In my service as a Presbytery official, I witnessed another congregation rally to support the church organist as she underwent her gender transition.

Sadly, I’ve also seen a congregation close because of its fractious rejection of LGBTQ+ inclusion. A gay member who left the congregation amidst the controversy later died by suicide, and leaders too late came to recognize that their lack of welcome contributed to the tragedy.

FILE- In this June 24, 2018 file photo, revelers carry a LGBTQ flag along Fifth Avenue during the New York City Pride Parade in New York. New York City will host two parades on Sunday, June 30, 2019, in celebration of the 50th anniversary of the Stonewall uprising. The smaller of the two, Queer Liberation March, starts at 9:30 a.m. and the larger Pride march steps off at noon. (AP Photo/Andres Kudacki, File)

It takes work

I appreciate the work it takes for communities and individuals to come to an understanding of LGBTQ+ lives because I’ve undergone my own journey in appreciating what my faith teaches me. Raised in a conservative evangelical faith tradition, it was during college and seminary that I first met LGBTQ+ peers and saw how respected they were. I knew what I’d learned as a youth, and now in a different religious setting I experienced something new. Wrestling with that in prayerful discernment, I concluded that the command to love God and to love my neighbor needed to be my priority.

Excluding LGBTQ+ people from a faith community does deep damage to their lives, both physically and spiritually. How to choose welcome, how to be a community that walks alongside our LGBTQ+ neighbors is critical to our work in bringing unity in our congregations and in our communities.

As a nation, we have a long way to go in achieving that unity. I’ve learned that one in three LGBTQ+ Americans, according to a 2020 survey, experienced discrimination — in public spaces, on the job, in schools, and in their own neighborhoods — in just the previous year.

That number rises to 60% among transgender people, who endure exceptionally high levels of unemployment and homelessness. They are also stalked by violence, with a record 44 hate-motivated murders nationwide last year.

Black and Latino LGBTQ+ people face greater poverty rates than communities of color generally. Less than half the states protect the community’s youth from bullying in school. Elders must often re-closet themselves, with nearly half of same-gender couples reporting discrimination in seeking senior housing.
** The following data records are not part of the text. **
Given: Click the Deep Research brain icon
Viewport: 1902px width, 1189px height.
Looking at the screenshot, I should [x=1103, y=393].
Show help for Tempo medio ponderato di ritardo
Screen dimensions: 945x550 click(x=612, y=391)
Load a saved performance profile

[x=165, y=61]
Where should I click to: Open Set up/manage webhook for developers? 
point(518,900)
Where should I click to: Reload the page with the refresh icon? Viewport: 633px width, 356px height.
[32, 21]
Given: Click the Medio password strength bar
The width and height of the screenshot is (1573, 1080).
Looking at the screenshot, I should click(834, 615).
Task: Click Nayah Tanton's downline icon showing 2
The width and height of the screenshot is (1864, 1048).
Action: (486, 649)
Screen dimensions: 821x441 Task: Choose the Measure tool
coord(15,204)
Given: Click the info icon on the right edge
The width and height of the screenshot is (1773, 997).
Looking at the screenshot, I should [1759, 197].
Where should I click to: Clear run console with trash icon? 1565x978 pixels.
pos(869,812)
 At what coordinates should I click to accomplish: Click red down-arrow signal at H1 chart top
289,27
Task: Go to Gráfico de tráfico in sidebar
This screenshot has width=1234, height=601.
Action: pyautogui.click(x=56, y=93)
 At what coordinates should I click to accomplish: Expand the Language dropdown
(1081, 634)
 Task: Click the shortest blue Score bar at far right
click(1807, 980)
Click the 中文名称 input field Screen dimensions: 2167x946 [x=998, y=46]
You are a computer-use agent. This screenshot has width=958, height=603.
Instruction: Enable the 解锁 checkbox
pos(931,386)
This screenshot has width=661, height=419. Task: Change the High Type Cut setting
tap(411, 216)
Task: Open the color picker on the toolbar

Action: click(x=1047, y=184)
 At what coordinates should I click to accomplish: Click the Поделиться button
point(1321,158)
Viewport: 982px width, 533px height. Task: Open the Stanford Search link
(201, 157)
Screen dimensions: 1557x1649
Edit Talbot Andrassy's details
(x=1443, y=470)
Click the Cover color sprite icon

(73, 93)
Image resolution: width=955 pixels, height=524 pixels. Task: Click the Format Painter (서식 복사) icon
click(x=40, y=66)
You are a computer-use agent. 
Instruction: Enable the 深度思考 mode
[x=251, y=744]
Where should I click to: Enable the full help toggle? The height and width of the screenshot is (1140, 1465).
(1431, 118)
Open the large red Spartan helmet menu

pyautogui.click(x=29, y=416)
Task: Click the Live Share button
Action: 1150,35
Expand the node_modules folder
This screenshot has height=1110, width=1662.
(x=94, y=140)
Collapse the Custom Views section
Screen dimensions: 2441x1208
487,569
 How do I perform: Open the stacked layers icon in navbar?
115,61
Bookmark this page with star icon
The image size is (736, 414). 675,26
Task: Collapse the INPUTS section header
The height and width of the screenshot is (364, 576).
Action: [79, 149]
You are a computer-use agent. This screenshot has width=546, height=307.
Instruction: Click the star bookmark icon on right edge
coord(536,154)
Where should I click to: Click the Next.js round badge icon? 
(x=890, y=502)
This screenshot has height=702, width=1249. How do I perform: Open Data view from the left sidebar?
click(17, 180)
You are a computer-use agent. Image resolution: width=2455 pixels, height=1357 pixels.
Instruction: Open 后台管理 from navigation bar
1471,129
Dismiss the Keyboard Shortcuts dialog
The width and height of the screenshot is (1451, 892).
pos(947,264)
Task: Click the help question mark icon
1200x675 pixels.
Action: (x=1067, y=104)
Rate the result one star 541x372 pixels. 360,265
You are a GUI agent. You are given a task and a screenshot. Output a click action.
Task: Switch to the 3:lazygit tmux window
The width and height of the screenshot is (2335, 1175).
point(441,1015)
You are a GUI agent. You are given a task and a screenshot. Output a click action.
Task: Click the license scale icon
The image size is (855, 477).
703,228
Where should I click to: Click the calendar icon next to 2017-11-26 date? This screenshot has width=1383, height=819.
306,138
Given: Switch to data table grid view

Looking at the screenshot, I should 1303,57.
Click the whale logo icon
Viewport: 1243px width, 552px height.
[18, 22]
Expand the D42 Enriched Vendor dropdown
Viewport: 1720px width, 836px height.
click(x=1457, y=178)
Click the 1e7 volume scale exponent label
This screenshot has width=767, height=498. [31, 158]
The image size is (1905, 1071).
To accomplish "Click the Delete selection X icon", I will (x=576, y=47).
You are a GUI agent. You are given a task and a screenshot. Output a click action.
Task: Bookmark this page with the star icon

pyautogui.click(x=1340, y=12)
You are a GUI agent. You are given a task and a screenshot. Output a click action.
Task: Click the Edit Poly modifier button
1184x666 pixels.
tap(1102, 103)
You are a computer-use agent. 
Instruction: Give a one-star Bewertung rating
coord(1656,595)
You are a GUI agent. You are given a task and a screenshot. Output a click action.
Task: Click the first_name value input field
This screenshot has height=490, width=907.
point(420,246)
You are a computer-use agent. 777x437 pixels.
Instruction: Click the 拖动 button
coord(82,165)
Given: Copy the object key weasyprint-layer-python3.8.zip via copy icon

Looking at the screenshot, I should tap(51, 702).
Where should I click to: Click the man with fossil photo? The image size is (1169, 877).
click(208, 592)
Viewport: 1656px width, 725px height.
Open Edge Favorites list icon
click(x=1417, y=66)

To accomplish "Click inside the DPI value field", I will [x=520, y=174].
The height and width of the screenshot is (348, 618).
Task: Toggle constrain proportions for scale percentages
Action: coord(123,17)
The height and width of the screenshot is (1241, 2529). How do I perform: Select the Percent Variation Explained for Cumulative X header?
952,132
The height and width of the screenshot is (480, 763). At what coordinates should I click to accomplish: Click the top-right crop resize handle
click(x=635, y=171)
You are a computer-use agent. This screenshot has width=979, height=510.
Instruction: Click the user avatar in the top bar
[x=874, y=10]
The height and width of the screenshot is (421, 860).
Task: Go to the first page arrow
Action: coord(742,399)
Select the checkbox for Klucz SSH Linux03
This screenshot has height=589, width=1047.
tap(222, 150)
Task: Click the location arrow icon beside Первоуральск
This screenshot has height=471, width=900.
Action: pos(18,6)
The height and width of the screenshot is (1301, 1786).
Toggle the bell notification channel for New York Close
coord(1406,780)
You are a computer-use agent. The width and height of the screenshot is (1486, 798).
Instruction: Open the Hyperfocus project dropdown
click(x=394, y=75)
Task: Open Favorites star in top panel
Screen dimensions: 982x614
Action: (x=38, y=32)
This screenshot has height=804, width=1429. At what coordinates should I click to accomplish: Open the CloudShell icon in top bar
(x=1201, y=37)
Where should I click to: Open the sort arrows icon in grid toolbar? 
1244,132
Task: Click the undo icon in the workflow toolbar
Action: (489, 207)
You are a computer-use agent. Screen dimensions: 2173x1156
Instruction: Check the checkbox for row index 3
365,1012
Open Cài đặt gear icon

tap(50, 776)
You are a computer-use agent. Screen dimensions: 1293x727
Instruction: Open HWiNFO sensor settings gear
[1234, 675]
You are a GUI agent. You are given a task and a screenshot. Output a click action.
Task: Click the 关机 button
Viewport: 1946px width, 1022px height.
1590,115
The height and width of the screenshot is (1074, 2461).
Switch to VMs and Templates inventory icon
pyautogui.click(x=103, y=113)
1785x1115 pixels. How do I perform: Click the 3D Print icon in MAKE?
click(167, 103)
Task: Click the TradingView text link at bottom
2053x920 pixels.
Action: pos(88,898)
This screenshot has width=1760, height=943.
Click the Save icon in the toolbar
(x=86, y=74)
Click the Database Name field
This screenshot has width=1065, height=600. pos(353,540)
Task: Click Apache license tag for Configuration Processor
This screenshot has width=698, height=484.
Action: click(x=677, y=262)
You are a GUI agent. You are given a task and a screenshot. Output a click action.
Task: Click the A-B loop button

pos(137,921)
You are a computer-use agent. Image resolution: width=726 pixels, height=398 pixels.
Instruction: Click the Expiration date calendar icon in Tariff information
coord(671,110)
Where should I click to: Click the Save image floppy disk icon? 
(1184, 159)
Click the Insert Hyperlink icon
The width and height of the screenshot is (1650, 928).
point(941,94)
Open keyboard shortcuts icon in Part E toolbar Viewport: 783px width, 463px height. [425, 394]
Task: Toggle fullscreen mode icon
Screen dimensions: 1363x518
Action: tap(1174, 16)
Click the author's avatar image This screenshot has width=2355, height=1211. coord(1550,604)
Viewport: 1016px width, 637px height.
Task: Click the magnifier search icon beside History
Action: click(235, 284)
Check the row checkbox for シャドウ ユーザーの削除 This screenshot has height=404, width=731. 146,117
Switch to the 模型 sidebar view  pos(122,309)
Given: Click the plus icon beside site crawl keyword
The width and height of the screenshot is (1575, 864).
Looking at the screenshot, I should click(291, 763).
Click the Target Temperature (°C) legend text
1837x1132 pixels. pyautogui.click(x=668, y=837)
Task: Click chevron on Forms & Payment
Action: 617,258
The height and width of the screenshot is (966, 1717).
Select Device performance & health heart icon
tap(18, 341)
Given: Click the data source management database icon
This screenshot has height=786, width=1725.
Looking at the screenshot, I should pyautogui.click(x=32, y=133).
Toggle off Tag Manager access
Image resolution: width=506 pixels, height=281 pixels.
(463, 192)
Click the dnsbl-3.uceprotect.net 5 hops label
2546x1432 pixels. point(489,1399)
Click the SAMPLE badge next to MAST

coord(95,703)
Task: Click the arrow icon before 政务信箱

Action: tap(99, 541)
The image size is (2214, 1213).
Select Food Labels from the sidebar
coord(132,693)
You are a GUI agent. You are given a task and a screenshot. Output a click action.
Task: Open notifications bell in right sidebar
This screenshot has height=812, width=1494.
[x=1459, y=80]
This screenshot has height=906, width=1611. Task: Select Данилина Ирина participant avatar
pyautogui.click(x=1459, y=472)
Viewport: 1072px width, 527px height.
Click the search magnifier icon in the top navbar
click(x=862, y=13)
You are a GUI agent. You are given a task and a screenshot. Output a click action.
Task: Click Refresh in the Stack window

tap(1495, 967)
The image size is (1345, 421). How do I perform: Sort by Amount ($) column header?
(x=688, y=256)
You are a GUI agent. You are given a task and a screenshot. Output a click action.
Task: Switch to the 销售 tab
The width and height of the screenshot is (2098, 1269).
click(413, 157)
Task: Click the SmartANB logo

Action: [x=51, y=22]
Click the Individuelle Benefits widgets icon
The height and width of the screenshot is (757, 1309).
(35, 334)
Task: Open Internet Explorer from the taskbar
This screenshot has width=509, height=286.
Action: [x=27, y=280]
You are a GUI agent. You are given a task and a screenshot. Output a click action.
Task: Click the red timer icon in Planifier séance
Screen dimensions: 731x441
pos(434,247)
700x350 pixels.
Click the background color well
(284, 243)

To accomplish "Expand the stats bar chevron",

Light at the end of the tunnel

Thankfully, there is now hope Congress might finally act. For the first time, both Democrats and Republicans have put forward measures adding LGBTQ+ protections to our nation’s civil rights laws. The major disagreement between the two parties involves balancing the urgent need to protect LGBTQ+ people with the religious freedom we cherish as Americans.

Finding a path to getting that job done is what legislators do when committed to solving problems. Carper and Coons surely appreciate that Delaware and 20 other states have successfully enacted laws that prohibit anti-LGBTQ+ discrimination without compromising religious freedoms.

Washington can follow suit, with senators reaching across the aisle to end the divisive pattern pitting religious liberties against the rights of LGBTQ+ Americans. Every major civil rights advance — from the 1964 Civil Rights Act to the Americans With Disabilities Act — has found the appropriate balance.

Senators Carper and Coons, Tens of thousands of LGBTQ Delawareans and their families and friends count on your continued leadership.